ECLI:NL:GHARN:2001:AD3443
Gerechtshof Arnhem
- Eerste aanleg - meervoudig
- P.M. van Schie
- N.E. Haas
- M. Matthijssen
- Rechtspraak.nl
Belastingrechtelijke kwalificatie van inkomsten uit dienstbetrekking en onderneming
In deze zaak, behandeld door het Gerechtshof Arnhem op 22 augustus 2001, staat de belastingrechtelijke kwalificatie van de inkomsten van de heer [X] centraal. De heer [X] was in 1997 werkzaam bij de Arbeidsvoorziening en verrichtte daarnaast adviseringswerkzaamheden voor twee opdrachtgevers, [A en B]. De Inspecteur van de Belastingdienst/Ondernemingen had de inkomsten uit deze werkzaamheden als loon uit dienstbetrekking gekwalificeerd, terwijl de heer [X] stelde dat deze inkomsten als winst uit onderneming moesten worden aangemerkt. De zaak kwam voor het Hof na een uitspraak op bezwaarschrift van de Inspecteur, die de heer [X] als ondernemer had aangemerkt met uitzondering van de inkomsten uit de Arbeidsvoorziening.
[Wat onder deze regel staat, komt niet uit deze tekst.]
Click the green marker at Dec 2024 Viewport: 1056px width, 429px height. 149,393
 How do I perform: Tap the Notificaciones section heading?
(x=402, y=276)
Het Hof oordeelde dat de inkomsten uit de dienstbetrekking met de Arbeidsvoorziening niet konden worden meegetrokken in de bron 'winst uit onderneming'. Het Hof stelde vast dat de werkzaamheden voor de Arbeidsvoorziening en de werkzaamheden voor de opdrachtgevers naast elkaar bestonden, maar dat de dienstbetrekking niet was geabsorbeerd door de onderneming van de heer [X]. De inkomsten uit de Arbeidsvoorziening bleven dus kwalificeren als loon uit dienstbetrekking. Het Hof vernietigde de bestreden uitspraak van de Inspecteur, verminderde de aanslag tot een belastbaar inkomen van ƒ 84.977,-- en veroordeelde de Inspecteur tot vergoeding van de proceskosten en het griffierecht aan de heer [X].
De uitspraak benadrukt het belang van de fiscale kwalificatie van inkomsten en de scheiding tussen loon uit dienstbetrekking en winst uit onderneming. Het Hof bevestigde dat, hoewel de heer [X] als ondernemer werd aangemerkt voor zijn werkzaamheden voor [A en B], de inkomsten uit zijn dienstbetrekking bij de Arbeidsvoorziening niet konden worden herkwalificeerd. De uitspraak biedt inzicht in de criteria die bepalen wanneer inkomsten uit een dienstbetrekking als winst uit onderneming kunnen worden aangemerkt, en onder welke omstandigheden deze kwalificatie niet van toepassing is.